TensorQueue 被 Controller 持有,主要包含两个对象

  • Request 的对象 message_queue_,在 controller 中被取出做准备工作
  • TensorTableEntry 对象 tensor_table_ 真正需要进行通信的 tensor
// horovod/common/tensor_queue.h

class TensorQueue {
  TensorQueue() = default;
  Status AddToTensorQueue(TensorTableEntry& e, Request& message);
  Status AddToTensorQueueMulti(std::vector<TensorTableEntry>& entries, std::vector<Request>& messages);

  void FinalizeTensorQueue(const Status& status);

  int64_t GetTensorDataForAutotuner(const ResponseList& response_list,
                                    std::vector<std::string>& tensor_names);

  void GetTensorEntriesFromResponse(const Response& response,
                                    std::vector<TensorTableEntry>& entries,
                                    bool joined = false);

  const TensorTableEntry& GetTensorEntry(const std::string& tensor_name) const;

  bool IsTensorPresentInTable (const std::string& tensor_name) const;

  void PopMessagesFromQueue(std::deque<Request>& message_queue_buffer);

  void PushMessageToQueue(Request& message);

  void PushMessagesToQueue(std::deque<Request>& messages);

  void RemoveJoinTensor();

  // Tensors waiting to be allreduced or allgathered.
  std::unordered_map<std::string, TensorTableEntry> tensor_table_;

  // Queue of MPI requests waiting to be sent to the coordinator node.
  std::queue<Request> message_queue_;
};

GroupTable

在 ProcessSet 中持有,

  • EnqueueTensorAllreduces 中调用 RegisterGroup
  • RunLoopOnce 中 PerformOperation 前会调用 DeregisterGroups
// horovod/common/group_table.h

class GroupTable {
public:
  GroupTable() = default;

  int32_t GetGroupIDFromTensorName(const std::string& tensor_name) const;
  const std::vector<std::string>& GetGroupTensorNames(int32_t group_id) const;
  bool empty(void) const;

  int32_t RegisterGroup(std::vector<std::string>&& tensor_names);
  void DeregisterGroups(const std::vector<std::string>& tensor_names);

  std::unordered_map<std::string, int32_t> tensor_name_to_id_;
  std::unordered_map<int32_t, std::vector<std::string>> id_to_tensor_names_;

  // Queue of ids that can be reused
  std::queue<int32_t> free_ids_;

  // Next available group id (increases each time a group is added)
  int32_t next_group_id_ = 0;
};

OperationManager

对通信 op 的一个封装,基本上通过调用 op->Excute 实现,为 horovod/common/ops 目录中的各个 op 实现提供了接口。

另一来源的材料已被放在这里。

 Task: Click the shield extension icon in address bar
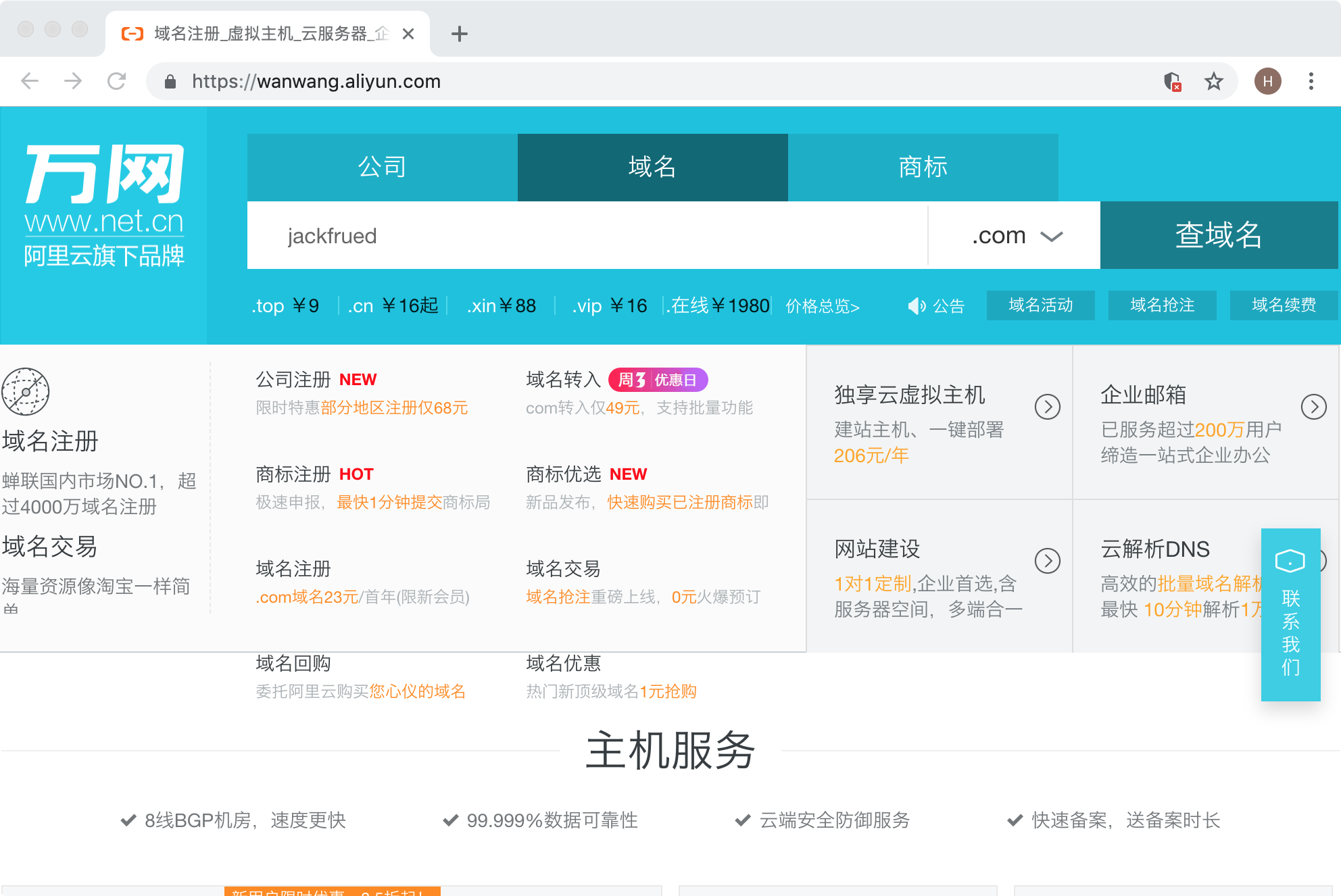coord(1173,82)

// horovod/common/ops/operation_manager.h

class OperationManager {
  OperationManager(ParameterManager* param_manager,
                   std::vector<std::shared_ptr<AllreduceOp>> allreduce_ops,
                   std::vector<std::shared_ptr<AllgatherOp>> allgather_ops,
                   std::vector<std::shared_ptr<BroadcastOp>> broadcast_ops,
                   std::vector<std::shared_ptr<AlltoallOp>> alltoall_ops,
                   std::vector<std::shared_ptr<ReducescatterOp>> reducescatter_ops,
                   std::shared_ptr<JoinOp> join_op,
                   std::vector<std::shared_ptr<AllreduceOp>> adasum_ops,
                   std::shared_ptr<BarrierOp> barrier_op,
                   std::shared_ptr<ErrorOp> error_op);

  Status ExecuteAllreduce(std::vector<TensorTableEntry>& entries, const Response& response) const;

  Status ExecuteAllgather(std::vector<TensorTableEntry>& entries, const Response& response) const;

  Status ExecuteBroadcast(std::vector<TensorTableEntry>& entries, const Response& response) const;

  Status ExecuteAlltoall(std::vector<TensorTableEntry>& entries, const Response& response) const;

  Status ExecuteReducescatter(std::vector<TensorTableEntry>& entries, const Response& response) const;

  Status ExecuteError(std::vector<TensorTableEntry>& entries, const Response& response) const;

  Status ExecuteJoin(std::vector<TensorTableEntry>& entries,
                     const Response& response, ProcessSet& process_set) const;

  Status ExecuteAdasum(std::vector<TensorTableEntry>& entries, const Response& response) const;

  Status ExecuteBarrier(std::vector<TensorTableEntry>& entries, const Response& response) const;

  Status ExecuteOperation(std::vector<TensorTableEntry>& entries,
                          const Response& response,
                          ProcessSet& process_set) const;

  ParameterManager* param_manager_;

  std::vector<std::shared_ptr<AllreduceOp>> allreduce_ops_;
  std::vector<std::shared_ptr<AllgatherOp>> allgather_ops_;
  std::vector<std::shared_ptr<BroadcastOp>> broadcast_ops_;
  std::vector<std::shared_ptr<AlltoallOp>> alltoall_ops_;
  std::vector<std::shared_ptr<ReducescatterOp>> reducescatter_ops_;
  std::shared_ptr<JoinOp> join_op_;
  std::vector<std::shared_ptr<AllreduceOp>> adasum_ops_;
  std::shared_ptr<BarrierOp> barrier_op_;
  std::shared_ptr<ErrorOp> error_op_;
};